A paper on the subject will be published in the Dec. 10 issue of the Astrophysical Journal. In addition to Burns, the paper was authored by CU-Boulder Research Associate Eric Hallman of APS, Brian O'Shea of Los Alamos National Laboratory, Michael Norman and Rick Wagner of the University of California, San Diego and Robert Harkness of the San Diego Supercomputing Center.

It took the researchers nearly a decade to produce the extraordinarily complex computer code that drove the simulation, which incorporated virtually all of the known physical conditions of the universe reaching back in time almost to the Big Bang, said Burns. The simulation -- which uses advanced numerical techniques to zoom-in on interesting structures in the universe -- modeled the motion of matter as it collapsed due to gravity and became dense enough to form cosmic filaments and galaxy structures.

"We see this as a real breakthrough in terms of technology and in scientific advancement," said Burns. "We believe this effort brings us a significant step closer to understanding the fundamental constituents of the universe."

According to the standard cosmological model, the universe consists of about 25 percent dark matter and 70 percent dark energy around 5 percent normal matter, said Burns. Normal matter consists primarily of baryons - hydrogen, helium and heavier elements -- and observations show that about 40 percent of the baryons are currently unaccounted for. Many astrophysicists believe the missing baryons are in the WHIM, Burns said.

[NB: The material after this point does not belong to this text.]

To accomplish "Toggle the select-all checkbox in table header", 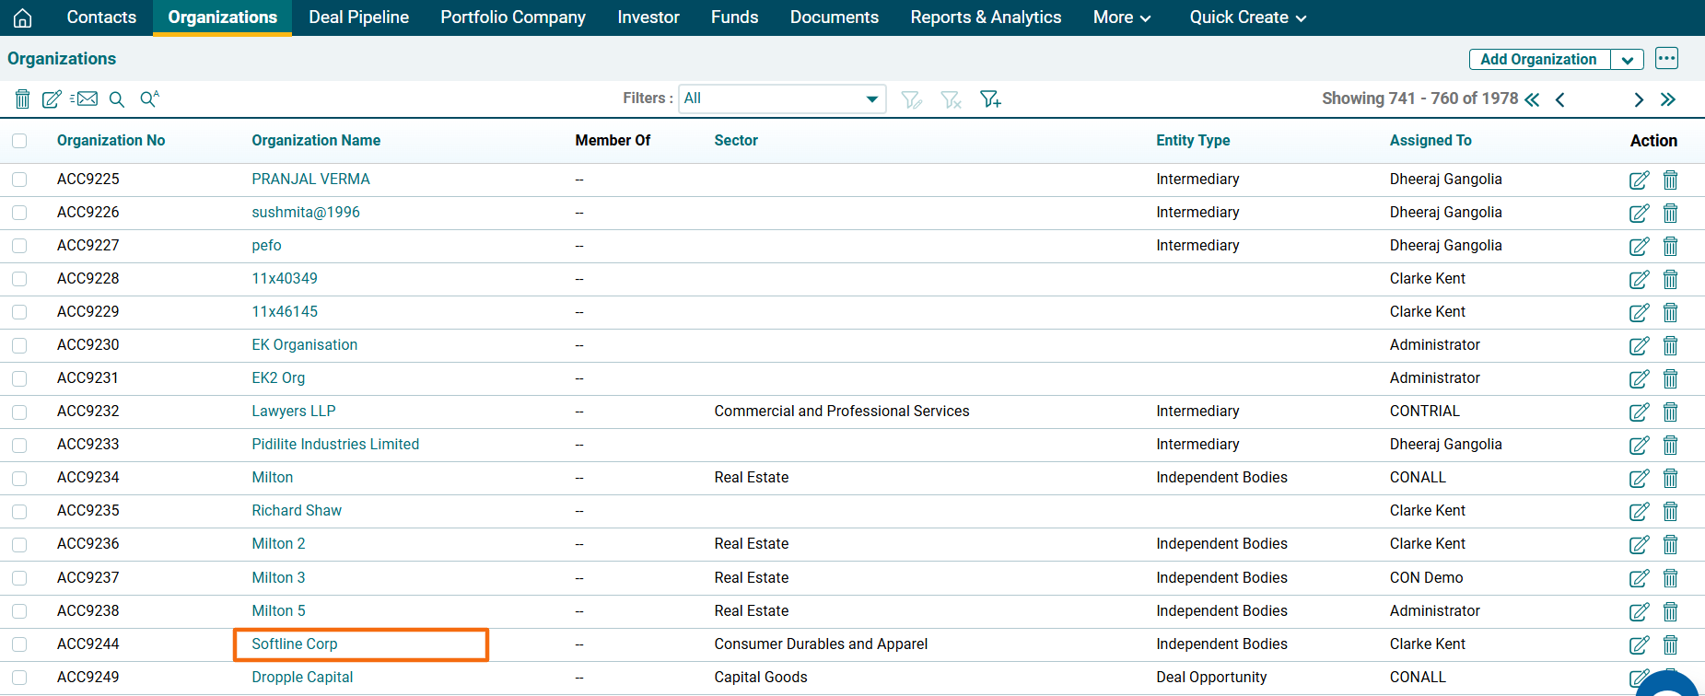I will [x=19, y=141].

"In the coming years, I believe these filaments may be detectable in the WHIM using new state-of-the-art telescopes," said Burns, who along with Hallman is a fellow at CU-Boulder's Center for Astrophysics and Space Astronomy. "We think that as we begin to see these filaments and understand their nature, we will learn more about the missing baryons in the universe."

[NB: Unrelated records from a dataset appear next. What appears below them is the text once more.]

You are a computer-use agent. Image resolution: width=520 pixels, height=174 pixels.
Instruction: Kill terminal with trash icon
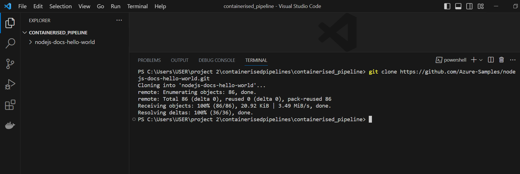[502, 60]
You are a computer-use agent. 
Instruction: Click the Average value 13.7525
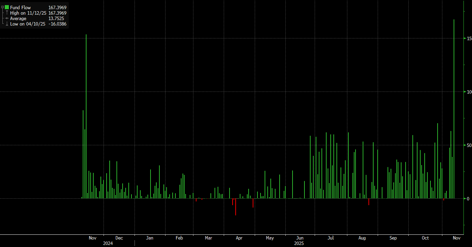click(56, 18)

Two of the key telescopes that astrophysicists will use in their search for the WHIM are the 10-meter South Pole Telescope in Antarctica and the 25-meter Cornell-Caltech Atacama Telescope, or CCAT, being built in Chile's Atacama Desert, Burns said. CU-Boulder scientists are partners in both observatories.

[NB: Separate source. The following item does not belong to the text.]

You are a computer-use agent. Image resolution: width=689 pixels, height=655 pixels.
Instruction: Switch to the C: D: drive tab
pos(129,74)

The CCAT telescope will gather radiation from sub-millimeter wavelengths, which are longer than infrared waves but shorter than radio waves. It will enable astronomers to peer back in time to when galaxies first appeared -- just a billion years or so after the Big Bang -- allowing them to probe the infancy of the objects and the process by which they formed, said Burns.

The South Pole Telescope looks at millimeter, sub-millimeter and microwave wavelengths of the spectrum and is used to search for, among other things, cosmic microwave background radiation - the cooled remnants of the Big Bang, said Burns. Researchers hope to use the telescopes to estimate heating of the cosmic background radiation as it travels through the WHIM, using the radiation temperature changes as a tracer of sorts for the massive filaments.

The CU-Boulder-led team ran the computer code for a total of about 500,000 processor hours at two supercomputing centers --the San Diego Supercomputer Center and the National Center for Supercomputing Applications at the University of Illinois at Urbana-Champaign. The team generated about 60 terabytes of data during the calculations, equivalent to three-to-four times the digital text in all the volumes in the U.S. Library of Congress, said Burns.

Burns said the sophisticated computer code used for the universe simulation is similar in some respects to a code used for complex supercomputer simulations of Earth's atmosphere and climate change, since both investigations focus heavily on fluid dynamics.

The Astrophysical Journal study was funded by NASA, the National Science Foundation and the U.S. Department of Energy through the Los Alamos National Laboratory.